• _Your goal_:
Return each line in the rows below that includes the string "button".

Extracted rows
+ + + + +

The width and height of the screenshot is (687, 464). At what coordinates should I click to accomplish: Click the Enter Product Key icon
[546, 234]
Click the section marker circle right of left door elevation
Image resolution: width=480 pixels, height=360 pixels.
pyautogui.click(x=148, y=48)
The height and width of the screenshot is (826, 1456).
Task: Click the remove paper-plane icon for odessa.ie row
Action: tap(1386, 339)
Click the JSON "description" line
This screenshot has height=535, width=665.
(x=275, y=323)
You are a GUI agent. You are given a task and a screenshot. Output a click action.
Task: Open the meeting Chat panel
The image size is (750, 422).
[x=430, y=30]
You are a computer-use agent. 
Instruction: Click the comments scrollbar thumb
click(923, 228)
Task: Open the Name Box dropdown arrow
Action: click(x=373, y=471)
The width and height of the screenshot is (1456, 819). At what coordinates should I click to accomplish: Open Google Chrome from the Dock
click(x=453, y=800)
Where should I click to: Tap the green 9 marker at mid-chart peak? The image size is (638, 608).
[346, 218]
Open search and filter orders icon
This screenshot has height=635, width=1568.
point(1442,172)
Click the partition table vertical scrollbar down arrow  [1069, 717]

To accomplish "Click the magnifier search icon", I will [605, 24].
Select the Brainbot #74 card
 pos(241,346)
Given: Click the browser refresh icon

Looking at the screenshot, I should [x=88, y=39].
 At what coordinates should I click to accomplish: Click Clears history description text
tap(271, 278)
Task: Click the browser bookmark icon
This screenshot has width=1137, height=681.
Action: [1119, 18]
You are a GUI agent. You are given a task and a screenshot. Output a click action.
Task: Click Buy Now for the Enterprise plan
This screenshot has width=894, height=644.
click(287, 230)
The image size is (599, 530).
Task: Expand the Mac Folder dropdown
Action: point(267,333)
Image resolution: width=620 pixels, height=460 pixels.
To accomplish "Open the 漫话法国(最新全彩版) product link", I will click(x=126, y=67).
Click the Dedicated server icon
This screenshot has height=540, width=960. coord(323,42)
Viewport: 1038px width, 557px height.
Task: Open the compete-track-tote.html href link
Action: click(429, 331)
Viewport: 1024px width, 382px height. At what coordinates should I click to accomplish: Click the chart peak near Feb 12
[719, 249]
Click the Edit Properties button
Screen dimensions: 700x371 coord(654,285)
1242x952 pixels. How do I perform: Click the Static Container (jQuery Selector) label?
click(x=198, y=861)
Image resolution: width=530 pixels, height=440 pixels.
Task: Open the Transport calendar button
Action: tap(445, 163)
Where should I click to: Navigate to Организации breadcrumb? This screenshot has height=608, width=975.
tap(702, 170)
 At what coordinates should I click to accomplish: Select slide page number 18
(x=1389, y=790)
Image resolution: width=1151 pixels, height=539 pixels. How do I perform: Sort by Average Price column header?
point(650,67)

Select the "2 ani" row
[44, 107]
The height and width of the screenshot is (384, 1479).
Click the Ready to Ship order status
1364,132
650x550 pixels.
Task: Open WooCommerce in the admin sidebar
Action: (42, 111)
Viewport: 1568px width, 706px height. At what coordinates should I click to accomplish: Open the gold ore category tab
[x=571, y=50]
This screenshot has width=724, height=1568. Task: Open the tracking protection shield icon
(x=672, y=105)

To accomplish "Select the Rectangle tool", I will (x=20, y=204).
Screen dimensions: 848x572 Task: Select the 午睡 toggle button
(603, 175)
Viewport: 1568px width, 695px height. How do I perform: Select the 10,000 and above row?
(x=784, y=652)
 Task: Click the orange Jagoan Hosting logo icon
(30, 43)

+ + + + +

• _Exercise response_:
Click the Edit Properties button
Task: Open the Transport calendar button
Screen dimensions: 848x572 Task: Select the 午睡 toggle button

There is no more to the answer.